| Direction |
Rewrite the lines from the one containing "Task: Click the" through the last line, inclusive, with "heading line" replaced by "header row" and nothing else changed. Leave the pictures out of your answer.

| Information provided |
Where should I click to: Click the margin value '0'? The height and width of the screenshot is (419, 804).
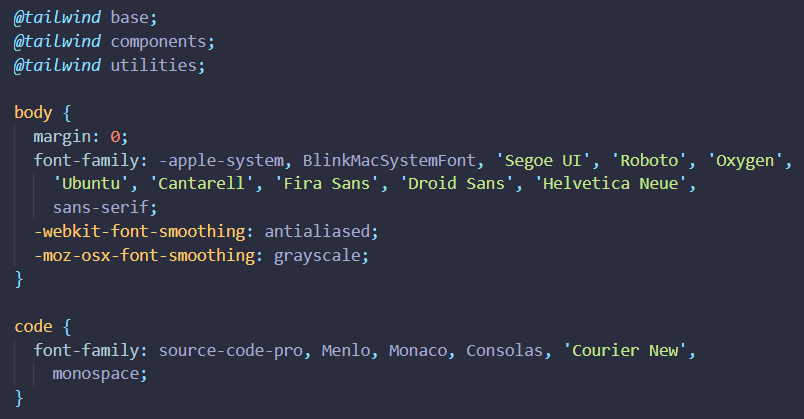tap(115, 136)
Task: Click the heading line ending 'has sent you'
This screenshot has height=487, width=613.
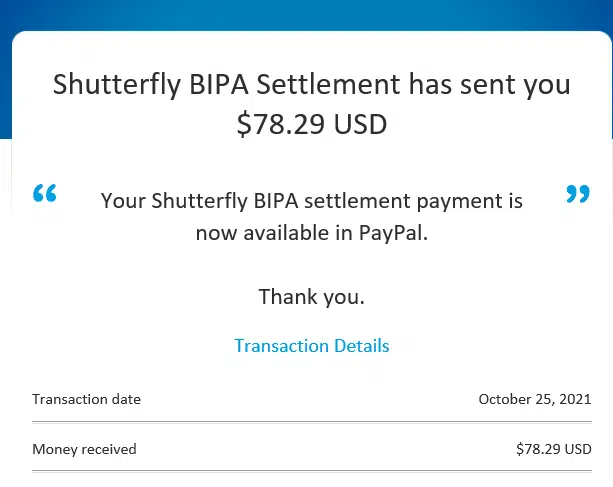Action: click(x=311, y=84)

| Output for this exercise |
Task: Click the header row ending 'has sent you'
This screenshot has height=487, width=613.
Action: click(x=311, y=84)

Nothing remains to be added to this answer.